Euler was back on the radio within a few minutes, his head bent and shoulders hunched tightly forward as though he was attempting to contain some new piece of shit news from getting free. Figuring on being stationary for a while, Melton opened a chilli mac MRE and stuck the shit-brown spoon down into its contents. He chewed on the meaty mac combo joylessly and washed it down with a drink of warm water. The other men all used the break as best suited them. Some ate, some dozed, one pissed his name up against an ancient wall. Everyone sipped some water or mixed some flavoured drink from their MREs in a water bottle. Most of their store-bought pougie bait had run out days ago.
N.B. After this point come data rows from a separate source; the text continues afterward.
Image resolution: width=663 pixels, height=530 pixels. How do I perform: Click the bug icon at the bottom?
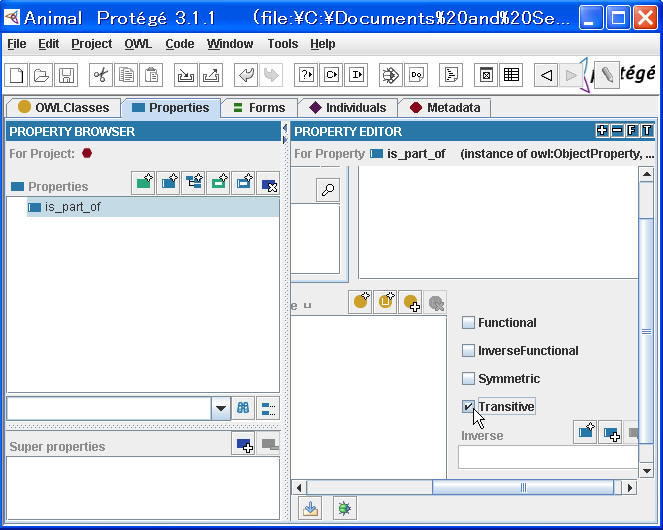click(x=343, y=508)
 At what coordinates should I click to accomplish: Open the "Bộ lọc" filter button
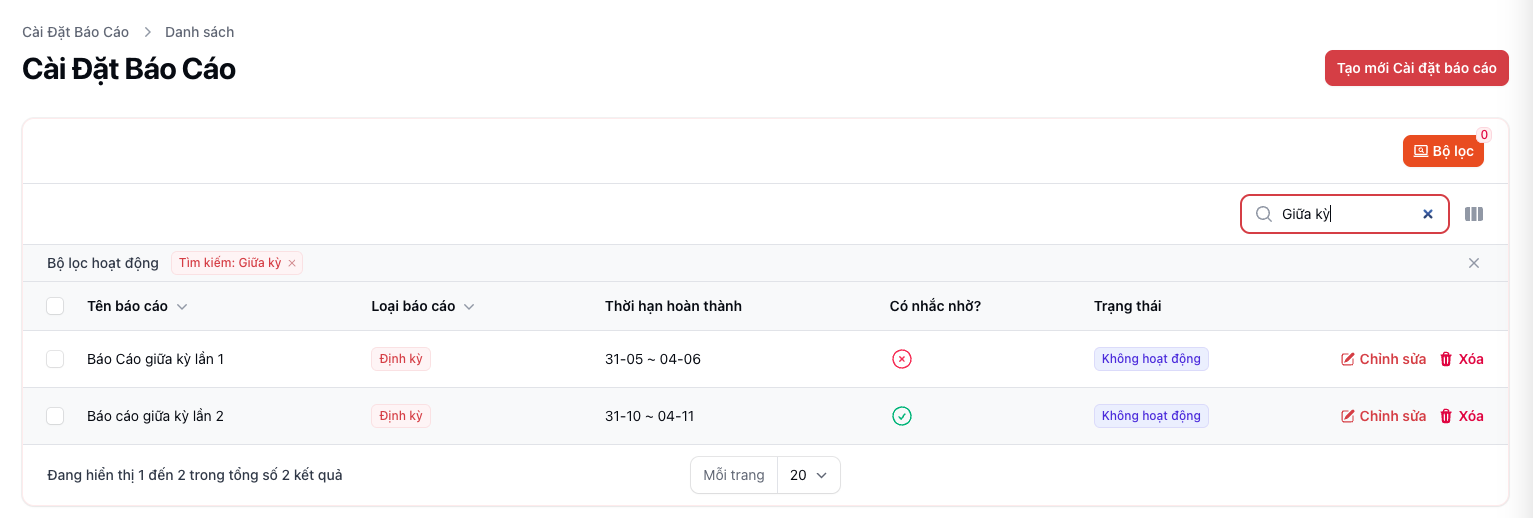pyautogui.click(x=1443, y=151)
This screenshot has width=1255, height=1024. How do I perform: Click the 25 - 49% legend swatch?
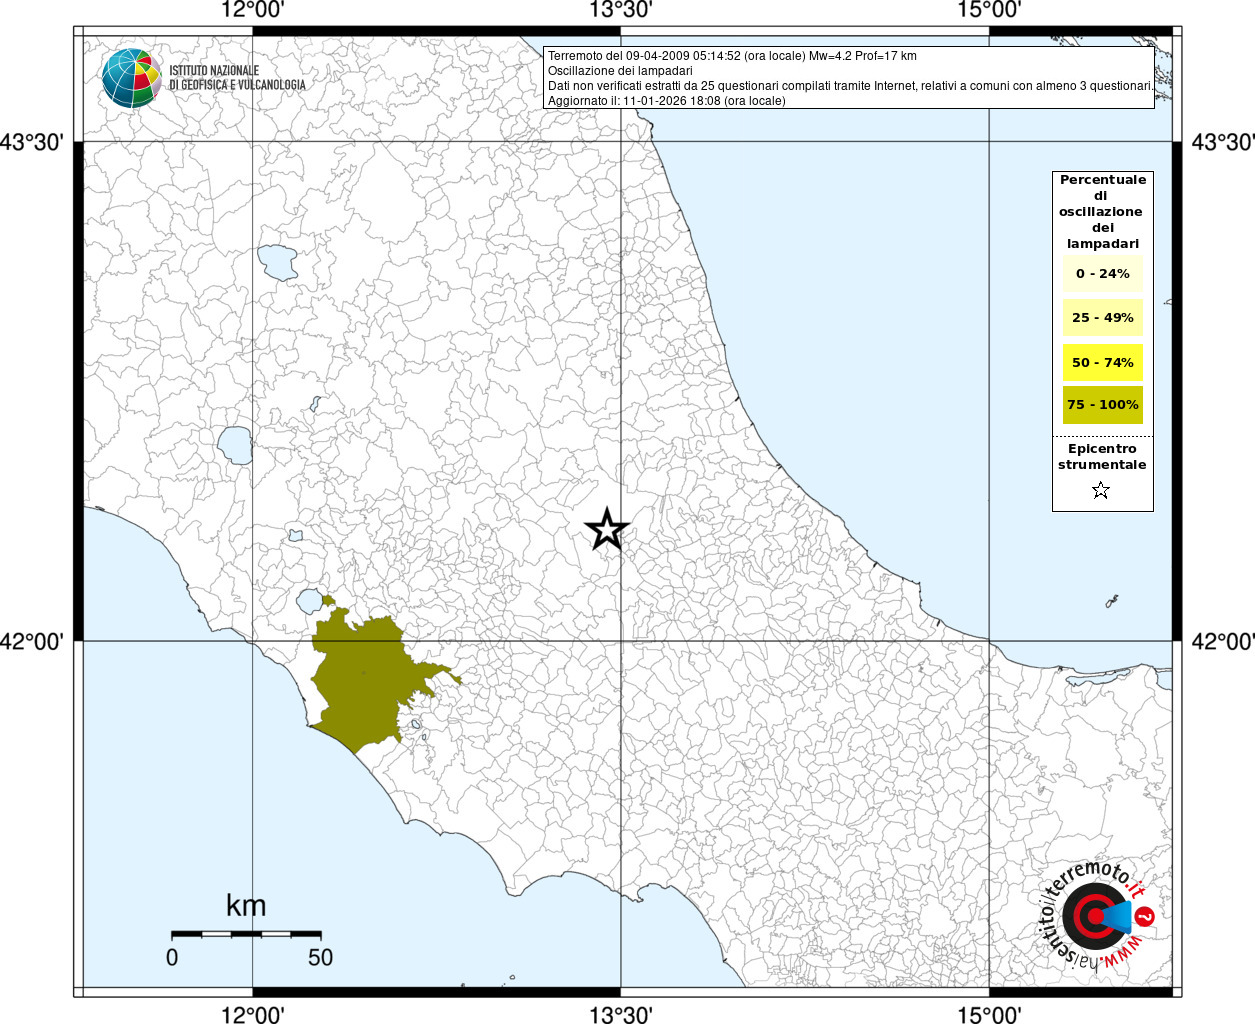pos(1102,318)
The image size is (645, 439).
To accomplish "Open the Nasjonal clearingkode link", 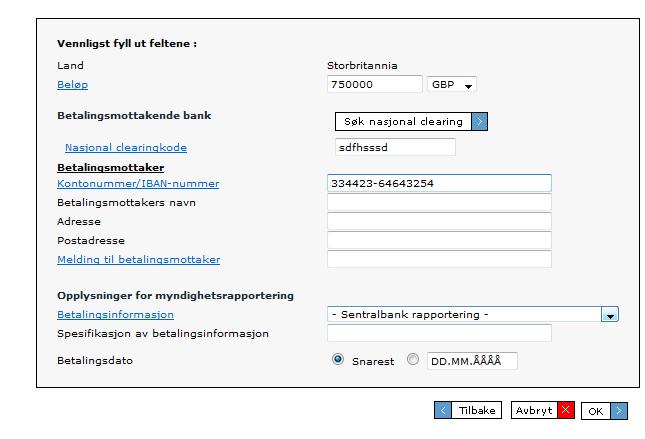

At least the shade of the alleyway was a blessed relief from the oppressive heat of day. Even with the sun dropping towards the edge of the world, fighting in this temperature was a crippling business. Keeping the troops’ fluids up was proving as difficult as clearing a block of Fedayeen. Melton craned back his neck, stretching it far enough to work out a few kinks with a distinct cracking sound. The sky was lightly clouded and the glare had faded somewhat from its painful intensity in the middle of the day. He searched in vain for any sign of the so-called Disappearance Effect, the nuclear winter that had fallen on Western Europe with the arrival of billions of tons of particulate matter, released into the atmosphere by the burning cities of North America. Maybe it was all bullshit. He couldn’t tell. He was as cut off from the wider world as everyone else in the unit.

It was in that position, leaning back against the wall of the gutted building, squinting slightly into the hot grey sky, that he saw the dark blur of the mortar round as it dropped towards them. The cry of ‘Incoming!’ arose in his head but never reached his mouth, as another round smacked into the rooftop corner at the far end of the alleyway, detonating with a bone-cracking roar and a deadly spray of shrapnel. Men screamed out warnings and dived for what little cover existed in the narrow passageway. A few made it through a single door halfway down. A couple of others scrambled through a hole in the wall blown out by a grenade some hours earlier.

Oh fuck, Melton thought. He got down and tried to become one with the ground while he looked for a better patch of cover than nothing at all. An open shopfront across the street looked promising.

He was on his feet then, unaware of how he’d made it up off his ass so quickly. More rounds were dropping on their position with enough accuracy to suggest they’d been pre-sighted by the Iraqis, who had been waiting for just such an opportunity. Many of the rounds impacted the roofline but one speared right down into the constricted space, exploding with a terrible force that lifted Melton off the ground, turning him over and over.

He twisted slowly, impossibly, through the air. His mind, detached from the dead, stringless puppet of his body, pulled free with a discernible tug. He watched himself falling back to earth with bricks and clods of dirt, with the disembodied arms and legs of his friends, with clattering pieces of steel and burning splinters of wood.

Bret Melton, formerly of the US Army Rangers, twirled oh so slowly through clear air. Up so high he imagined he could see the entire town of An Nasiriyah below him. The savage close-quarter battles that still raged around choke points and contested streets. The ruined block where they had been ambushed in another life. Hundreds of Iraqi soldiers and militia fighters running towards his position. And beyond that. He could see the deserts stretching away towards the mountains in the far north. He could see the ships of the US fleet as they raked at skies full of Iranian fighters. And perhaps, at the dimmest edge of vision and consciousness, he could see an empty realm, the burning land that he had once known as home. The lost continent of North America.